January and that Groundhog Day feeling

As Christmas dissolves into memory, the month of January is an important time of self-reflection. Named after the old Roman god Janus who would look back at the old year and forward to the new, culturally we are still inclined to spend the first few days of the New Year belly-button gazing; with high ideals we are going to cut down on food and drink, do more exercise and make big changes to improve our relationships, jobs and lives. Such reflection is important as it helps us review effectiveness, rather than just carry on doing things we have always done.

Resolution results or “fad failure”?

As well as removing negative habits, I believe the New Year must also be about making positive moves forward, for example; a new interest, hobby or training course. Often it is a decision to change career if your current role is causing stress, anxiety and depression.

Unfortunately, change is not easy and reaching goals takes effort. You also have an enemy called “limiting self-belief” that can trap you in a vicious cycle of repeated failure in your home life, relationships and career. The inclination towards “loaded expectations” about what you are going to achieve and how quickly, is another hindrance. Setting unrealistic goals will usually end in failure.

Groundhog Day?

Look back to last January. Where have your expectations aligned 12 months later? What have you achieved differently to last year?

Failure makes us cynical about making resolutions because we’re still wringing hands about last year’s plan that nosedived (evidenced by yoyo dieting, failure to start that training course or being stuck in a hated job). Such ponderings are pointless self-flagellation.

So what can you do this year to make success attainable this time next year?

Here are my top 6 tips:

  1. Just begin

As Martin Luther King said, “You don’t have to see the whole staircase, just take the first step.” So stop making excuses and make a start. Procrastination is your enemy and calling resolutions fads is a convenient excuse not to do anything. Importantly, don’t let past failures dictate your future. Simply start afresh.

  1. Blow away cobwebs

A new start is energised by a clean slate, so begin with a declutter at home and in the office. Clear out wardrobes of old clothing, and kitchen cupboards of unwanted food, donating to local clothes and foodbanks (within use by dates). Then tidy office drawers of files you no longer need. A pre-spring clean has powerful physical and psychological benefits because it changes the energy of that environment.

  1. Be realistic, not an extremist

What goals do you set? Are they realistic? Diets and abstinence are popular choices after the excesses of Christmas, but every-day moderation is more successful than short-term deprivation, so instead of doing damage to yourself and attempting to get everything done in one month, remember that as long as you are making progress you are doing better than most.

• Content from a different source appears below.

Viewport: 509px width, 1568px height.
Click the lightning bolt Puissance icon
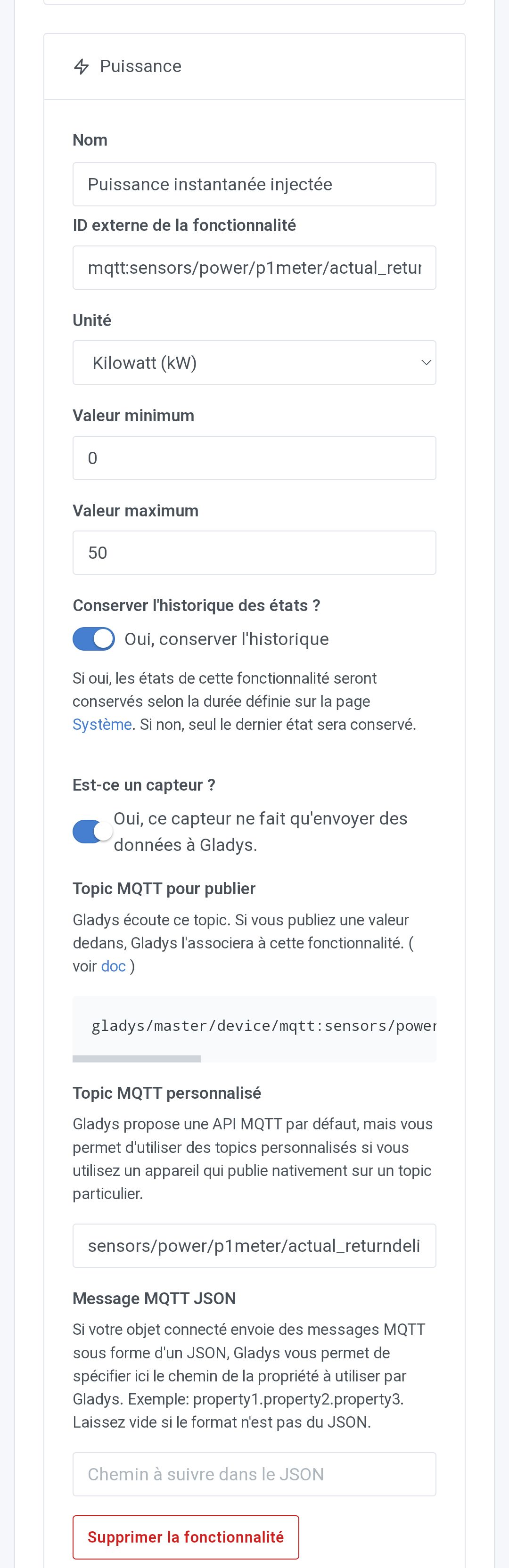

  1. Don’t let a trip put you out of the race

Do not throw in the towel because you fail once or twice. Perseverance builds muscle and knockbacks are valuable lessons. Don’t get flustered by someone else in your Facebook or WhatsApp group apparently doing better or achieving faster than you. Tortoises do beat hares and ‘inch by inch, it’s a cinch’; so be sure to celebrate every milestone.

  1. Jumping on a bandwagon helps

I’m a big fan of jumping on lifestyle-positive bandwagons for mutual support and encouragement, whether it’s through social media; work colleagues or friends and family. Notably this month we have Dry January, Veganuary, and even Januhairy! Some people are doing ‘Facebook Banuary’ where social media is banned for a month and meeting friends in the flesh is the new ‘old thing’. Go for it! People-power helps wavering commitment and inspires us to keep on truckin’.

  1. Get expert help in identifying your success-blockers

Friends can give advice, but often, making the necessary life changes to improve your situation needs an expert coach.

As a hypno-coaching professional I help you drill down and remove the success-blockers in your subconscious mind, delivering both personal bespoke training and corporate coaching to deal with entrenched addictions and to defeat stress, anxiety and depression at home and at work.

Take a chance on change

2020 will be a decade of change; good and bad. Although some events are out of our control, with help, you can optimise opportunities and build resilience to difficulties, gaining personal satisfaction with fresh thinking on how you meet challenges, interact with others and embark on new adventures. As Jim Carrey said, “You can fail at what you don’t want, so you might as well take a chance on doing what you love.”